| Task objective |
Switch "Justice Brogna" to "Judge Brogna" in the excerpt on the Dias case, then write out the passage between "Dias was indicted" and "did not testify.", inclusive.

## Begin Source excerpt

Michael Sturgeon (Sturgeon), the only defense witness, was in the group which accompanied Dias to the apartment.1 He testified that as Dias came into the kitchen, the shotgun which he was brandishing was in the "broken" position, and thus could not be fired. According to his version, Travis jumped toward Dias, and, grabbing the shotgun by the barrel, tore it from the defendant's hand. Still holding the barrel, Travis swung the shotgun at Dias, attempting to use the butt end as a club. Dias put up his arm to fend off the blow, and, on contact, the shotgun slammed shut and accidentally discharged into Travis's chest area.

Commonwealth v. Dias, 373 Mass. 412, 413-15, 367 N.E.2d 623 (1977), available at Resp't's Ex. 5. A more detailed account of the facts is found in Dias v. DuBois, No. 93-12566, slip op. at 2-7 (D.Mass. Feb. 26, 1996) (Woodlock, J.), available at Pet'r's Ex. 18.

B. Prior Proceedings

1. Trial

Dias was indicted on a charge of first degree murder and retained Kenneth Sullivan ("Sullivan"), an experienced and distinguished criminal lawyer,2 to represent him at trial. Trial was held before the Honorable Vincent Brogna, Justice of the Superior Court. Justice Brogna summarized the facts at trial as follows:

The defendant did not testify.

## End Source excerpt
## Begin Recorded data

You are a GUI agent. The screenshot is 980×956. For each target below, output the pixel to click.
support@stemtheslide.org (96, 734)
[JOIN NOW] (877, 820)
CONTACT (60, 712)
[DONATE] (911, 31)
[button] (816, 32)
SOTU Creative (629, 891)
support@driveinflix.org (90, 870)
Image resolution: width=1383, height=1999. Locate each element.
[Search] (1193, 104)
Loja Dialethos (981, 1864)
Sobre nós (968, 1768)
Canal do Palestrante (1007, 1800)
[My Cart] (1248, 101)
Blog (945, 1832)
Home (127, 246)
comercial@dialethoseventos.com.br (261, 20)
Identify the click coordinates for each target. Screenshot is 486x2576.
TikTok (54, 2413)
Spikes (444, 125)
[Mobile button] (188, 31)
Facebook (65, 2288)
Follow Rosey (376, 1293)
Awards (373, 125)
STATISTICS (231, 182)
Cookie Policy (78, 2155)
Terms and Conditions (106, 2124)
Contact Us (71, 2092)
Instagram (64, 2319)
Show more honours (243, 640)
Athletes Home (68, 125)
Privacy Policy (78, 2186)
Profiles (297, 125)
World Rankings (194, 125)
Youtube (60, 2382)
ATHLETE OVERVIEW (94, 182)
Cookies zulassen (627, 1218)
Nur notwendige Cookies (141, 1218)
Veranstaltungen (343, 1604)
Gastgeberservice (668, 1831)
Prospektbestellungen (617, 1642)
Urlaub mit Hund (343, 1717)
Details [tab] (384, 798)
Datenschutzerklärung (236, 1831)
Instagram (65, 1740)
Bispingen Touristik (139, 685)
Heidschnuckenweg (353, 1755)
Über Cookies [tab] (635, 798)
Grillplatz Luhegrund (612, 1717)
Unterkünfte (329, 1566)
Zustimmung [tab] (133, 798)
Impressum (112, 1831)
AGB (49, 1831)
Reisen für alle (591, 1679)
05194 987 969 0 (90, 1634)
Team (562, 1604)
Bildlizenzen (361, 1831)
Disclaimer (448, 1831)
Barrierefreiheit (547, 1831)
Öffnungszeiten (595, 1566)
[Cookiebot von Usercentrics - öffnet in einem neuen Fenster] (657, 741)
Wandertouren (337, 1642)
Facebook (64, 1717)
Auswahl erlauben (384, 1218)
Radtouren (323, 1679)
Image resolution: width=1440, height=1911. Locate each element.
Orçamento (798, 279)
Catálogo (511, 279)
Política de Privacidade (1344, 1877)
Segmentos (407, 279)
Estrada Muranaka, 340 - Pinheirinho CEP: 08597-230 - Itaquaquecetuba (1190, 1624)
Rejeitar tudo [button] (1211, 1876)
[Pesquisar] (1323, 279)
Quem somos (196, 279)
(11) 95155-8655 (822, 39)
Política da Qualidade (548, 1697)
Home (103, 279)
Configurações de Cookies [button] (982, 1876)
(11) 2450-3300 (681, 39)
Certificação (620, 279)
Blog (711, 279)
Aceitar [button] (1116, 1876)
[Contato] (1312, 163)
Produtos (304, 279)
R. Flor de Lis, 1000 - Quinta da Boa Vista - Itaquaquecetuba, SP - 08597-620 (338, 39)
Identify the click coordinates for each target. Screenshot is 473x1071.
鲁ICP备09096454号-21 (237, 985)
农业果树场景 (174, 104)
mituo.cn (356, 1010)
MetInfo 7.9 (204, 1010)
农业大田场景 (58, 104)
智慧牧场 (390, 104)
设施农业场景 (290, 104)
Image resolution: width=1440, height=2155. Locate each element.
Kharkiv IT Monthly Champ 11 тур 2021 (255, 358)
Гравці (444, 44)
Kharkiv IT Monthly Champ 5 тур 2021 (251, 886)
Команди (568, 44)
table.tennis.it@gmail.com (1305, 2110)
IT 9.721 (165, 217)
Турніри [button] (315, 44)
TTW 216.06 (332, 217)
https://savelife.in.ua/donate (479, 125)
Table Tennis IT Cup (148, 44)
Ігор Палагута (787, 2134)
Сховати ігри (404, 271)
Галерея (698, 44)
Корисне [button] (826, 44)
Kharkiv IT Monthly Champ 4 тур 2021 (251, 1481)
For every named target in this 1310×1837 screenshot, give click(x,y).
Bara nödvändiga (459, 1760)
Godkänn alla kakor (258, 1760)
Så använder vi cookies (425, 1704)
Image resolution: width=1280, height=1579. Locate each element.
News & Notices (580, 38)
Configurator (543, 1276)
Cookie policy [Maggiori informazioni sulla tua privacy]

## End Recorded data

| Worked solution |
Dias was indicted on a charge of first degree murder and retained Kenneth Sullivan ("Sullivan"), an experienced and distinguished criminal lawyer,2 to represent him at trial. Trial was held before the Honorable Vincent Brogna, Justice of the Superior Court. Judge Brogna summarized the facts at trial as follows:

The defendant did not testify.